The suit, which was filed in U.S. District Court for the Northern District of California, comes three days after Musk posted a tweet saying that he meant to take the company private at $420 a share and that funding was "secured".

As a result, Tesla shares jumped 11 percent, causing so-called short-sellers who have been betting on the stock crashing for years to lose millions. Tesla has not commented on this report. Musk is Tesla's largest shareholder, with a 20% stake in the company.

"Ask TSLA to show you the agreement (s) signed by their funding source (s) by 5 pm EST that demonstrates funding is "secured" and 'certain, '" he wrote, using the company's ticker symbol.
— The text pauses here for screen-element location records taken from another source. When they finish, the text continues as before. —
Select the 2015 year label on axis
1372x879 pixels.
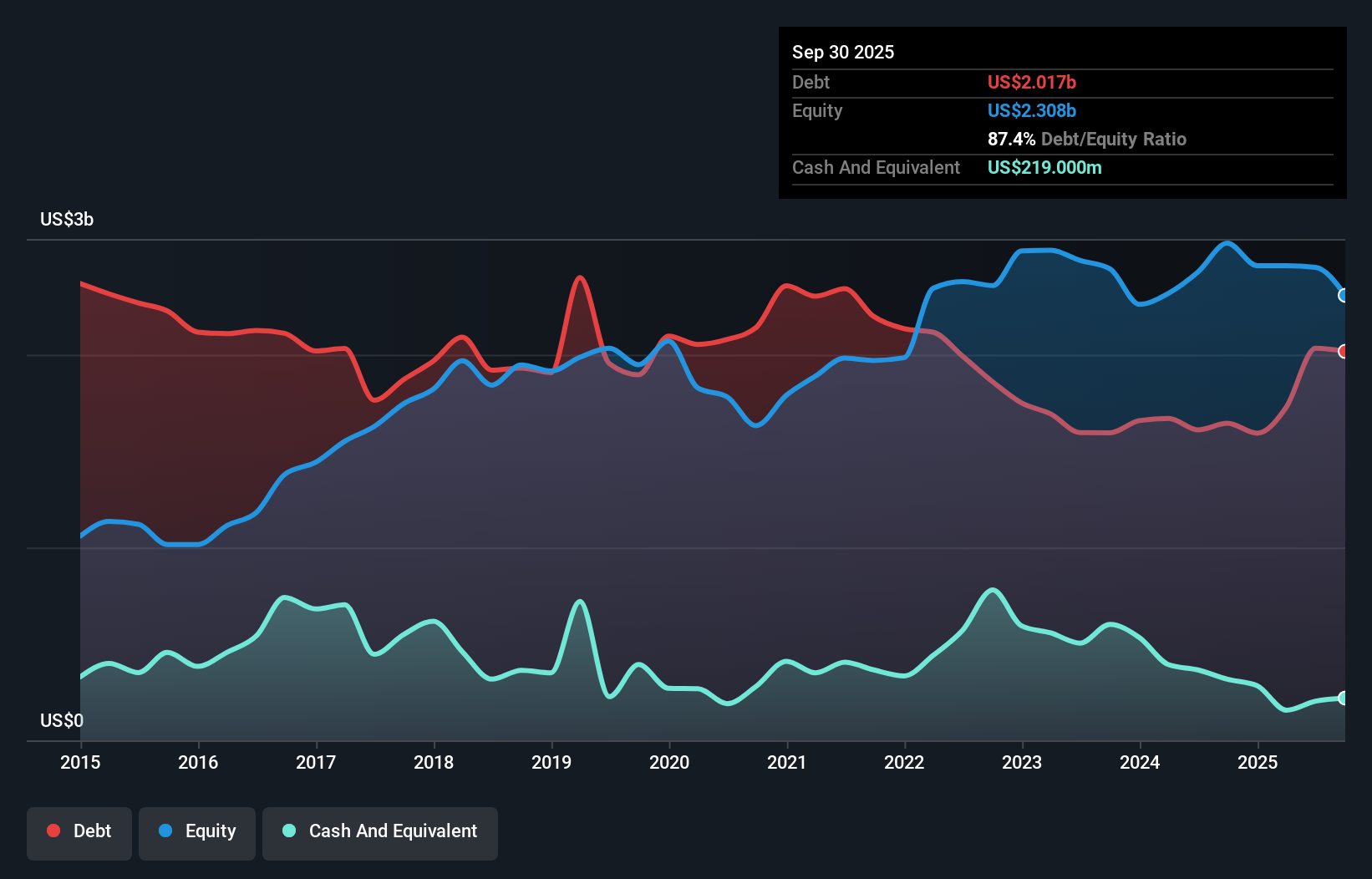79,763
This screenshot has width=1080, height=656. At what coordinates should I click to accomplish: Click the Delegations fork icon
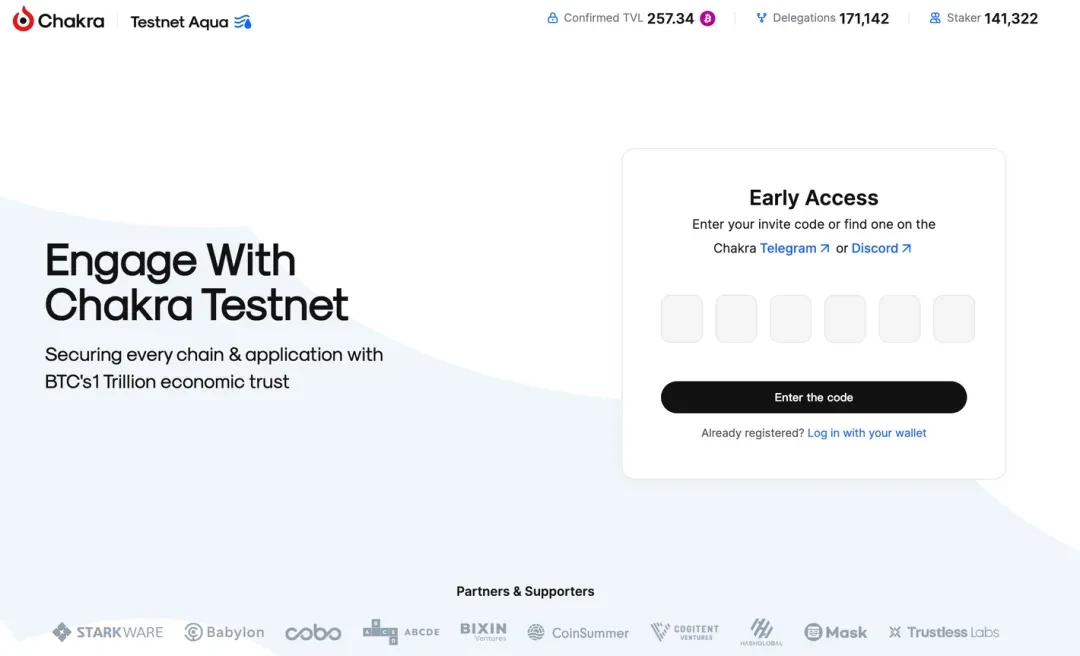coord(762,18)
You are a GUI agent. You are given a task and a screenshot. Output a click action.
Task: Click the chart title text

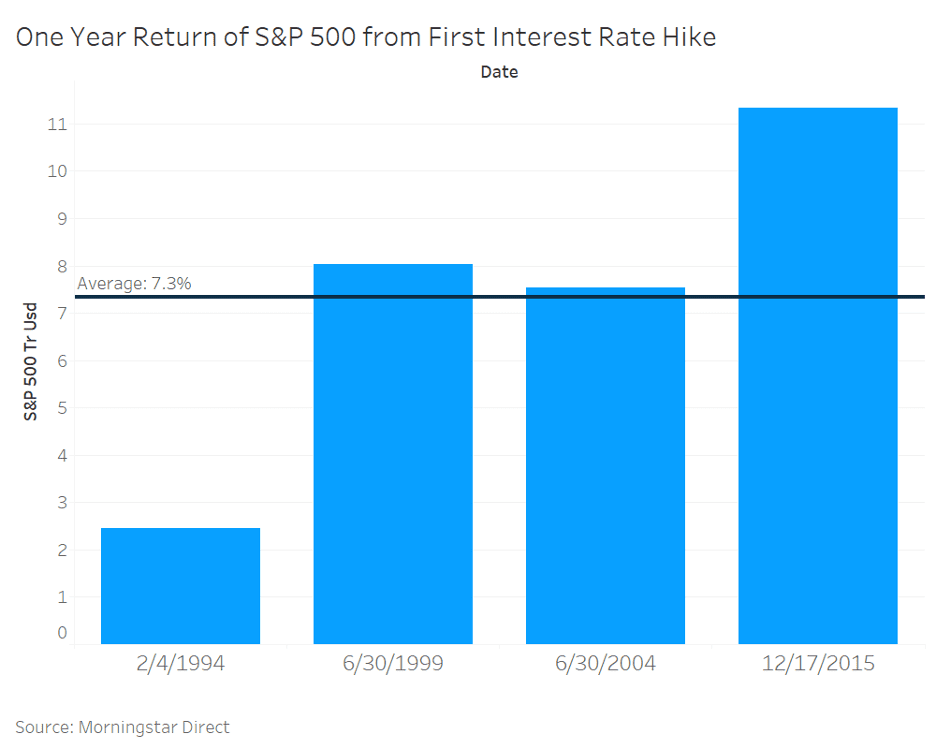[366, 38]
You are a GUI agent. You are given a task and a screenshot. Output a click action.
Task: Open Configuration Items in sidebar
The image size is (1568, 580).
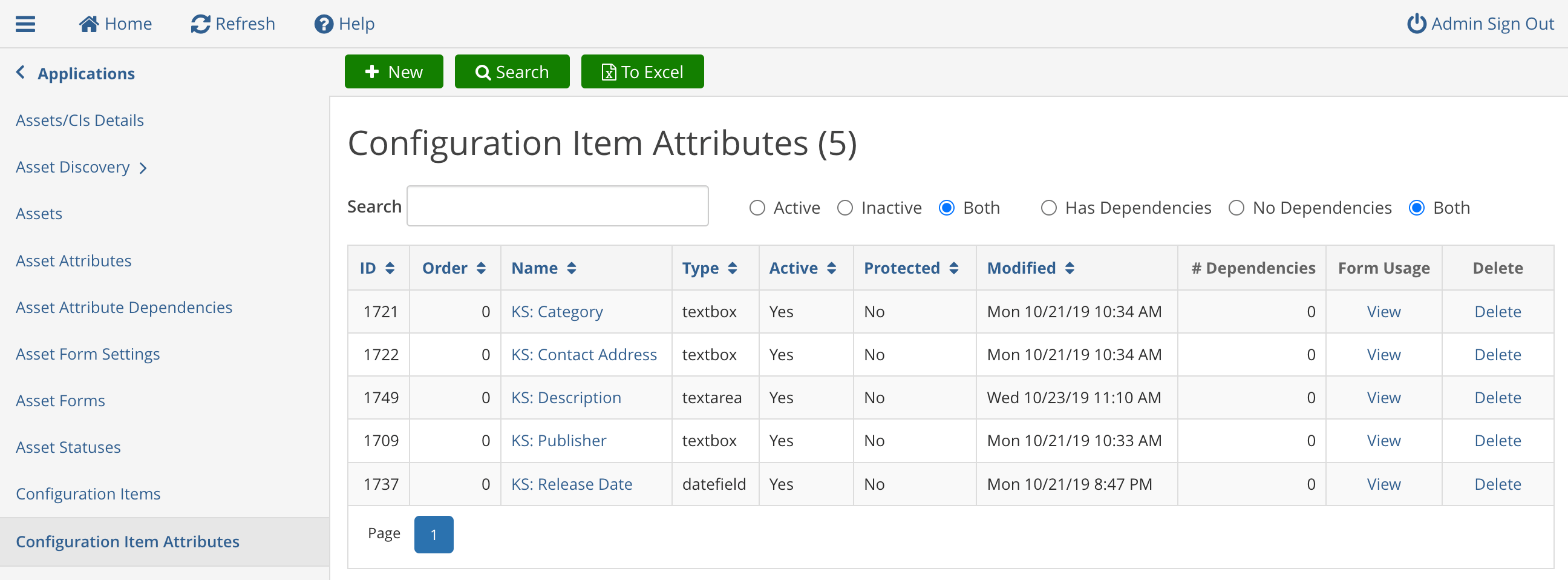pos(88,493)
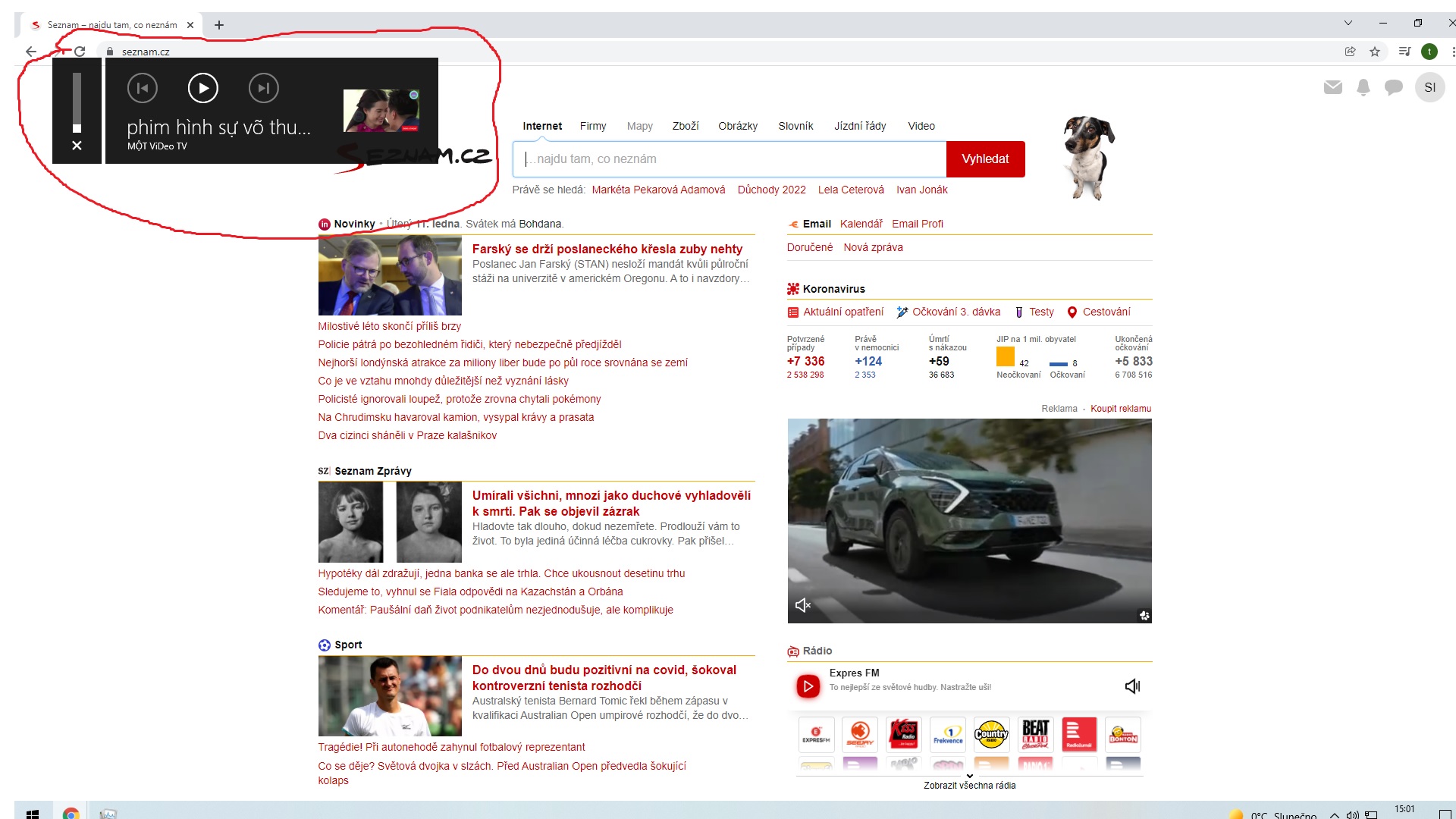
Task: Reload the seznam.cz page
Action: (80, 52)
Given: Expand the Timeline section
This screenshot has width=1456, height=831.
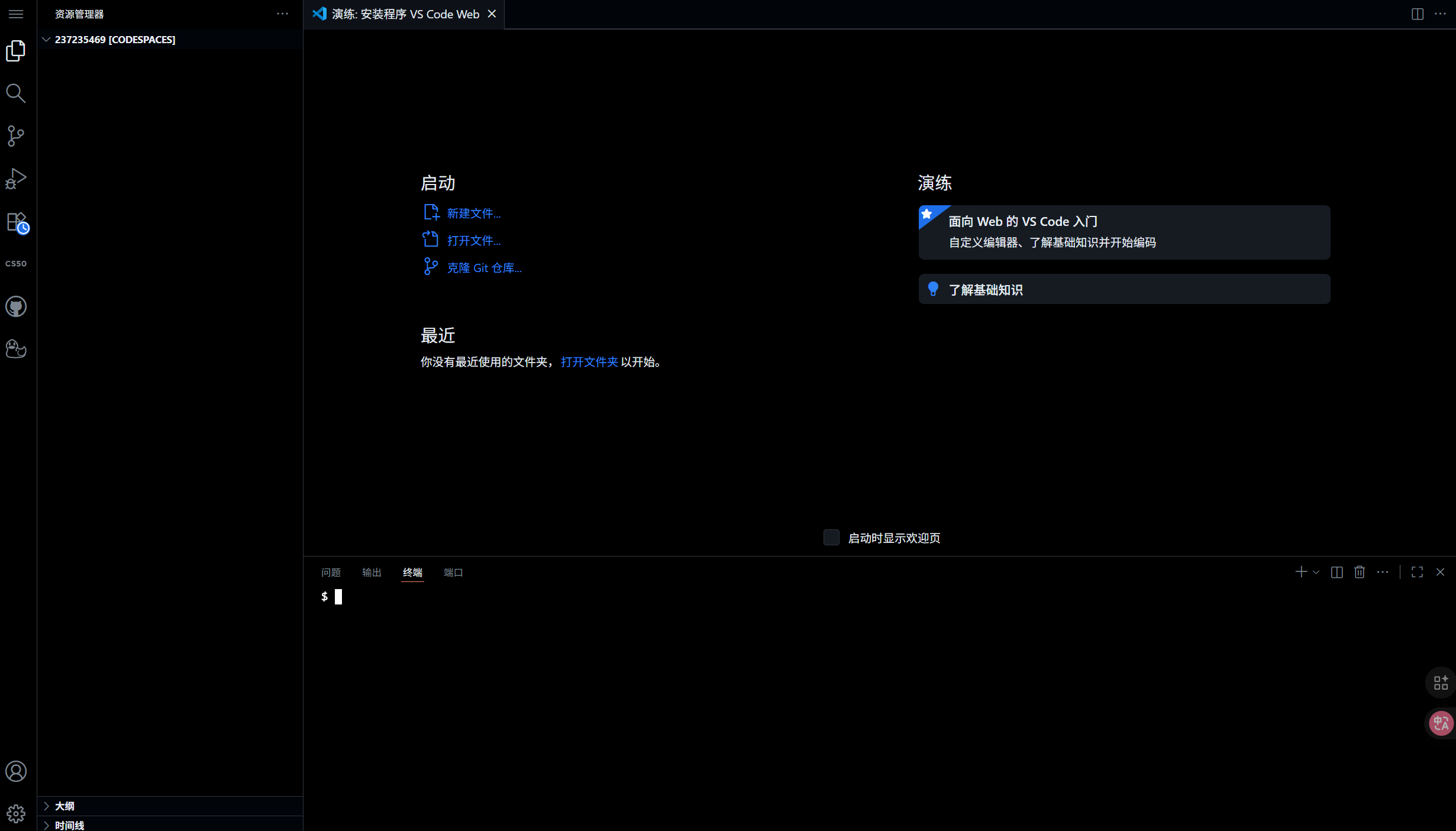Looking at the screenshot, I should click(69, 825).
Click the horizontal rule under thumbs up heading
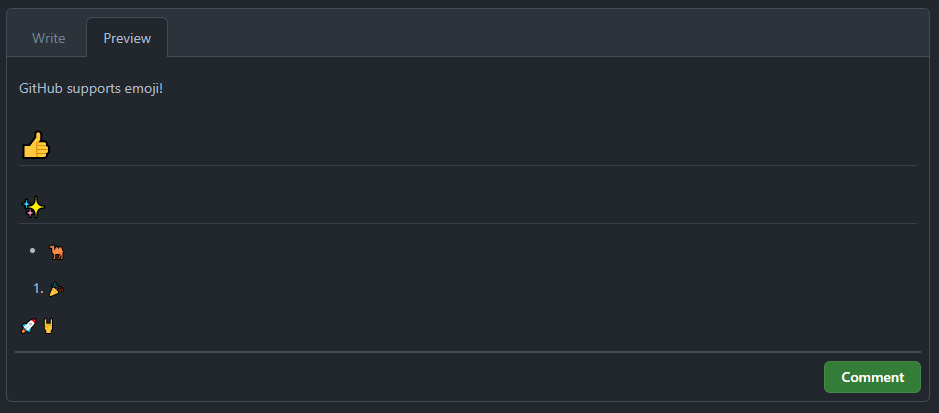939x413 pixels. (468, 165)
The total cost is about $72 billion.

Tesla, under its CEO Elon Musk, is reportedly looking for finding from a wide range of investors so as to prevent a concentration of ownership.

They have frequently been the target of Musk's ire, and in announcing the plan this week he cited the advantage of getting away from short-term pressures and the "wild swings" in the stock price. A Musk investigation might be a best-case scenario for Tesla shorts, but CNBC's Jim Cramer said an investigation is a longshot.

The worst affected segment appears to be the short-sellers in the market who sell high and do the repurchase later.

Even a "preliminary commitment" with an investor or bank would be enough to support the idea that Musk's statements were made in "good faith", Fisch said.

Speculation had been swirling around Tesla and Musk's disclosures amid the yearlong struggle the company had ramping up production of the Model 3 sedan, with Musk fielding a question on the company's latest earnings call about whether a notice from a regulator was keeping him from being able to raise more capital.

Irons has a small position in out-of-the money put options on Tesla that make money if the stock declines.